The Maharashtra government is unlikely to appeal against the Bombay high court order that granted bail to Bollywood actor Salman Khan on Friday.
On Wednesday, a trial court had sentenced Khan to five years rigorous imprisonment for his involvement in the 2002 hit-and-run case that claimed the life of a labourer sleeping on the pavement and injured four others.
Government pleader Sandeep Shinde told Hindustan Times that he has no instructions to appeal, and said that he could not comment on it.
But Shinde was critical about the under-preparedness of the state in trying to challenge Salman Khan's application to suspend his sentence and his application for bail.
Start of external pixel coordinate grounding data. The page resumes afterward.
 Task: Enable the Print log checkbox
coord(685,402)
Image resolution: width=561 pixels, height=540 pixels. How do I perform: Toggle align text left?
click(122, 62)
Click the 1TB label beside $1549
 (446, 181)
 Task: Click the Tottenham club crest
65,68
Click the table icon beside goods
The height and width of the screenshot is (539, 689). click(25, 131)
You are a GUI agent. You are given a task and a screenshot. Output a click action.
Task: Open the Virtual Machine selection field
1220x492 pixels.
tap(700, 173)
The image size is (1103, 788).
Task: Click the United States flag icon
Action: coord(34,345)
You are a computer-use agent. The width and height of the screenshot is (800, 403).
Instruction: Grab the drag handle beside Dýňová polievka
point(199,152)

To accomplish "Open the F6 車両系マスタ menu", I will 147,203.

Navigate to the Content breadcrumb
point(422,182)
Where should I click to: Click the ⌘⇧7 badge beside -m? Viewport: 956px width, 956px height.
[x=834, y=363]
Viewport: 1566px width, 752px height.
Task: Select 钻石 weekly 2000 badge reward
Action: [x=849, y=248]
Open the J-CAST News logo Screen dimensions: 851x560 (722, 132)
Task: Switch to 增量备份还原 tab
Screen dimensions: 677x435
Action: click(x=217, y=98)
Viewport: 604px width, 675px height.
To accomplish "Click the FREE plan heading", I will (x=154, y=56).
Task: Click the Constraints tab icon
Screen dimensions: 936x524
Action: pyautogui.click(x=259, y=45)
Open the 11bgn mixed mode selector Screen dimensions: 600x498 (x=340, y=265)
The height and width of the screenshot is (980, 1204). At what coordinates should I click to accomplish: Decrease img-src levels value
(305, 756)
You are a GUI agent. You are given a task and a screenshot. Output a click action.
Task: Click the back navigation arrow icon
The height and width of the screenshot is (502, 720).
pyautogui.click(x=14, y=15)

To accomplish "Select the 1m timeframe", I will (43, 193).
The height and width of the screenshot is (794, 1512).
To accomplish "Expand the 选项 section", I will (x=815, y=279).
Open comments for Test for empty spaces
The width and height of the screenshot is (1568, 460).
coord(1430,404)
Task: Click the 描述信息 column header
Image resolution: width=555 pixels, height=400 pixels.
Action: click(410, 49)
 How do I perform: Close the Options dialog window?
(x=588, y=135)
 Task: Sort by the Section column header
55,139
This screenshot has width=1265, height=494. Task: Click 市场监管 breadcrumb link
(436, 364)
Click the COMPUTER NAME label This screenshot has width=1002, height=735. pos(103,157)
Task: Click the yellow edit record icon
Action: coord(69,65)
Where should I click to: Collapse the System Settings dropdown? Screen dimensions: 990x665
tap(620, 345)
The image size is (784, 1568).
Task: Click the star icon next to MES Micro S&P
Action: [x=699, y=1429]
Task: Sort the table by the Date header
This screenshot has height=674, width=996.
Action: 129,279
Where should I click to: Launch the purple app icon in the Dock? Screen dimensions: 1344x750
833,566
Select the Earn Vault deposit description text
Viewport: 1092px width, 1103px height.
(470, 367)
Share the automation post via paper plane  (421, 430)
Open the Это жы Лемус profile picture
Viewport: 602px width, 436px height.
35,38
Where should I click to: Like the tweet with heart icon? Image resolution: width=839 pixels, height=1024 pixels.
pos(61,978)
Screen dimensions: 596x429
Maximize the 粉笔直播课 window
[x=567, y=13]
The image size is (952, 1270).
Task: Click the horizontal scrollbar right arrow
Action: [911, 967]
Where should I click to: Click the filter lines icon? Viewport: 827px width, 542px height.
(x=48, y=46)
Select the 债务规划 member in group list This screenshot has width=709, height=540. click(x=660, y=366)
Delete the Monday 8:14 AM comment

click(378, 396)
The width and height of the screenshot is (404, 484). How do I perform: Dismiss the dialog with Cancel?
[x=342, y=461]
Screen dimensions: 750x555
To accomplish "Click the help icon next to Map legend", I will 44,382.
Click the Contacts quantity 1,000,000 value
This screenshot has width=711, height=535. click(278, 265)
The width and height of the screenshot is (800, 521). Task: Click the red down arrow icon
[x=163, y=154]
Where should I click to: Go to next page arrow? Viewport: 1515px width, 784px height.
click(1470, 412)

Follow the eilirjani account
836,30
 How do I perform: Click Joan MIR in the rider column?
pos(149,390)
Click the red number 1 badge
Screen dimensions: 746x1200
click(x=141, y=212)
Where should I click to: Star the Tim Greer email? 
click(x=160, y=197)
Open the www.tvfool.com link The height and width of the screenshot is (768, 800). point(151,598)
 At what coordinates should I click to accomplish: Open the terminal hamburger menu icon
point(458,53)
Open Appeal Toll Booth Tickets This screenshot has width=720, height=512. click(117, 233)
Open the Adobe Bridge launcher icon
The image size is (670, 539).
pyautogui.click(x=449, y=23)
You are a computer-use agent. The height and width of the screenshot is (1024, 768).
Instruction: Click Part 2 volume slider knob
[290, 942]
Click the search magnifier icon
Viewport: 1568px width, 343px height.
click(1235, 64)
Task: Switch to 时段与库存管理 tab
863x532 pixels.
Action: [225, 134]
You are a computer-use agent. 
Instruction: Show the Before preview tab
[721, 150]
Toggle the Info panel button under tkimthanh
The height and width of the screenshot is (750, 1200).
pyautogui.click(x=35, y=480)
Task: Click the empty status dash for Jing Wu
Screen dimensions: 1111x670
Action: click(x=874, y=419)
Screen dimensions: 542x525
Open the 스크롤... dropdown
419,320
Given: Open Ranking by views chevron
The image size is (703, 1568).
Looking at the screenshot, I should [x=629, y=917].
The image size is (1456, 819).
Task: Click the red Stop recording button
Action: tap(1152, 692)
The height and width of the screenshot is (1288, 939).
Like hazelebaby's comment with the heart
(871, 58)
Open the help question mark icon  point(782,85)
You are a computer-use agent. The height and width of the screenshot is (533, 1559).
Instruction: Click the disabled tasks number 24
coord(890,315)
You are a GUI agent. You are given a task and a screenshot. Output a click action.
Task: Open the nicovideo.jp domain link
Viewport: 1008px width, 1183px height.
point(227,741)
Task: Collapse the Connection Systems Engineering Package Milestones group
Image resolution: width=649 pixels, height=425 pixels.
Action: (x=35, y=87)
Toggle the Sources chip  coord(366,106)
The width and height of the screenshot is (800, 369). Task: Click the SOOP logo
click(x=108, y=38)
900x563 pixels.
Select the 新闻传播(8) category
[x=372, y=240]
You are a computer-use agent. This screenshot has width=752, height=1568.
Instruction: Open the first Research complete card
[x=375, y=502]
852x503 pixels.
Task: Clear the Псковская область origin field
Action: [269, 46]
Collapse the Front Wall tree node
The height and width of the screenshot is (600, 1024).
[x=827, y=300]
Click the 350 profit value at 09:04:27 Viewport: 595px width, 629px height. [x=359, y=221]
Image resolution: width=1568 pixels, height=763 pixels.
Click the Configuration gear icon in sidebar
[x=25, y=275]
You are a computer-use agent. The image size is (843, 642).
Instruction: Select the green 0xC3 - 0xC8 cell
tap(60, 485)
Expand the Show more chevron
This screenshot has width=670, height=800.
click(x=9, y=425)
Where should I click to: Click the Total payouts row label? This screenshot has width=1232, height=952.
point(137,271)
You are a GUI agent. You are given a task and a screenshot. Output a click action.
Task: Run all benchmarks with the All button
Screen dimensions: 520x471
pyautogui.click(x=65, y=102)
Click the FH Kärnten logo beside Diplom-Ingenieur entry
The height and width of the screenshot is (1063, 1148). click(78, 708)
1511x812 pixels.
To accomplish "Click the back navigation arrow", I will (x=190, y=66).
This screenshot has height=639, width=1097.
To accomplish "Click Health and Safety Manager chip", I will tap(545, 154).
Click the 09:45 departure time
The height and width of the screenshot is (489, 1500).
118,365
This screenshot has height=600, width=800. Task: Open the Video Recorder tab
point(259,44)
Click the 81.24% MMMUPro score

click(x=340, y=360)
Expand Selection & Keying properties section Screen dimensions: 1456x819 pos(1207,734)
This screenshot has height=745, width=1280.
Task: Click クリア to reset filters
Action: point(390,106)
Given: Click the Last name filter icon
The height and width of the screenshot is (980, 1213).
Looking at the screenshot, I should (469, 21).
Shinde said that when he was asked to appear for the state to thwart the actor's plea for bail on Wednesday, he had little information on what had happened at the Mumbai sessions court.
The government pleader said he had no idea about the power failure in the trial court. He said, "Salman's entire file and all the paper work at the high court took place during lunch time, and the file was ready to be produced at court. I was shown the file at 4.30pm, and asked to appear for the matter."
Shinde claimed that he did not know what the evidences were or what came up during the cross examination of witnesses. "I had not even received the certified copy of the trial court. But at 4.50pm the matter came up and it was heard," he told HT.
He further added, "One doesn't receive the operative part of the order without receiving the copy of the order." Shinde had even raised this point in the court before justice AM Thipsay on Friday, and questioned how the appeal could be heard without the copy of the judgment.
The government pleader also raised the point that there was a power failure for two hours after the quantum of punishment was decided. He said the defense had made an appeal that a certified copy was not made available.